EXERCISE DESCRIPTION: Could you copy out every one of the lines below, character for character, with no changes?

Dataset excerpt:
□ □ □ □
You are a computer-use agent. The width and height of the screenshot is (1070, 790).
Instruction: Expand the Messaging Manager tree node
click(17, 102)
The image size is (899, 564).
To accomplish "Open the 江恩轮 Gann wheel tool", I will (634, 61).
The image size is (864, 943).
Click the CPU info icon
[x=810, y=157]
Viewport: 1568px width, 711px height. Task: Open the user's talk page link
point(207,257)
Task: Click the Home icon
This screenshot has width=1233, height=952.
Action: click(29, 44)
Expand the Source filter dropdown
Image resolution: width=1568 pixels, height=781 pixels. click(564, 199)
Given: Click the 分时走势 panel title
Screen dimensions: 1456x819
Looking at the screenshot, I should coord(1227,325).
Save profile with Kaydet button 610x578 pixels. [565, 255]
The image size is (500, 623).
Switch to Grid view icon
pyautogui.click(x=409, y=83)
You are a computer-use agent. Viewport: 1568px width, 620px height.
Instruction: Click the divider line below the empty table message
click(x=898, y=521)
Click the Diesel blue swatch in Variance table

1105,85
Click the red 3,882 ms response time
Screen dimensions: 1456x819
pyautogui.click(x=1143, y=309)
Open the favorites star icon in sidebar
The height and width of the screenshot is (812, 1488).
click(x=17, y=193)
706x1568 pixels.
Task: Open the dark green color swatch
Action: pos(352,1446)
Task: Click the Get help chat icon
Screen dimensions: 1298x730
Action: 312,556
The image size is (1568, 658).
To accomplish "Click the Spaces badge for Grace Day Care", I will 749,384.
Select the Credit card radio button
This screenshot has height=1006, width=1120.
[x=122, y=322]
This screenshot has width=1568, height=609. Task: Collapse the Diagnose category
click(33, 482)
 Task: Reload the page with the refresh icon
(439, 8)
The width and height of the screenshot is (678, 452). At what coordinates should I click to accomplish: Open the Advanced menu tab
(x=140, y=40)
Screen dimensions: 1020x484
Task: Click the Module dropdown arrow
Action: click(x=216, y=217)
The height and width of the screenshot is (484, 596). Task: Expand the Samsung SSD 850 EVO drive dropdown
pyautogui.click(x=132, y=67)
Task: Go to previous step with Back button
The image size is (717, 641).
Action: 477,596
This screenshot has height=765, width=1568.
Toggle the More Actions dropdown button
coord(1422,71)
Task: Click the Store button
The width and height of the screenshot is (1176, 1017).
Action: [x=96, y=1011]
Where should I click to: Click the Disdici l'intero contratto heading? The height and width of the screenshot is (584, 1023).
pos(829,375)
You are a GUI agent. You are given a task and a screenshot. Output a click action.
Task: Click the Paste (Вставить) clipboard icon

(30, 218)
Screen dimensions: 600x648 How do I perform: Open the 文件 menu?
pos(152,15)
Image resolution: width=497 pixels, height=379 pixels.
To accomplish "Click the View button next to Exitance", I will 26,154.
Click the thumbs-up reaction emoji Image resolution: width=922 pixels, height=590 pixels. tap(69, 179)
□ □ □ □
REPLY TO THE EXERCISE:
You are a computer-use agent. The width and height of the screenshot is (1070, 790).
Instruction: Expand the Messaging Manager tree node
click(17, 102)
The image size is (899, 564).
To accomplish "Open the 江恩轮 Gann wheel tool", I will (634, 61).
The image size is (864, 943).
Click the CPU info icon
[x=810, y=157]
Viewport: 1568px width, 711px height. Task: Open the user's talk page link
point(207,257)
Task: Click the Home icon
This screenshot has width=1233, height=952.
Action: click(29, 44)
Expand the Source filter dropdown
Image resolution: width=1568 pixels, height=781 pixels. click(564, 199)
Given: Click the 分时走势 panel title
Screen dimensions: 1456x819
Looking at the screenshot, I should coord(1227,325).
Save profile with Kaydet button 610x578 pixels. [565, 255]
The image size is (500, 623).
Switch to Grid view icon
pyautogui.click(x=409, y=83)
You are a computer-use agent. Viewport: 1568px width, 620px height.
Instruction: Click the divider line below the empty table message
click(x=898, y=521)
Click the Diesel blue swatch in Variance table

1105,85
Click the red 3,882 ms response time
Screen dimensions: 1456x819
pyautogui.click(x=1143, y=309)
Open the favorites star icon in sidebar
The height and width of the screenshot is (812, 1488).
click(x=17, y=193)
706x1568 pixels.
Task: Open the dark green color swatch
Action: pos(352,1446)
Task: Click the Get help chat icon
Screen dimensions: 1298x730
Action: 312,556
The image size is (1568, 658).
To accomplish "Click the Spaces badge for Grace Day Care", I will 749,384.
Select the Credit card radio button
This screenshot has height=1006, width=1120.
[x=122, y=322]
This screenshot has width=1568, height=609. Task: Collapse the Diagnose category
click(33, 482)
 Task: Reload the page with the refresh icon
(439, 8)
The width and height of the screenshot is (678, 452). At what coordinates should I click to accomplish: Open the Advanced menu tab
(x=140, y=40)
Screen dimensions: 1020x484
Task: Click the Module dropdown arrow
Action: click(x=216, y=217)
The height and width of the screenshot is (484, 596). Task: Expand the Samsung SSD 850 EVO drive dropdown
pyautogui.click(x=132, y=67)
Task: Go to previous step with Back button
The image size is (717, 641).
Action: 477,596
This screenshot has height=765, width=1568.
Toggle the More Actions dropdown button
coord(1422,71)
Task: Click the Store button
The width and height of the screenshot is (1176, 1017).
Action: [x=96, y=1011]
Where should I click to: Click the Disdici l'intero contratto heading? The height and width of the screenshot is (584, 1023).
pos(829,375)
You are a GUI agent. You are given a task and a screenshot. Output a click action.
Task: Click the Paste (Вставить) clipboard icon

(30, 218)
Screen dimensions: 600x648 How do I perform: Open the 文件 menu?
pos(152,15)
Image resolution: width=497 pixels, height=379 pixels.
To accomplish "Click the View button next to Exitance", I will 26,154.
Click the thumbs-up reaction emoji Image resolution: width=922 pixels, height=590 pixels. tap(69, 179)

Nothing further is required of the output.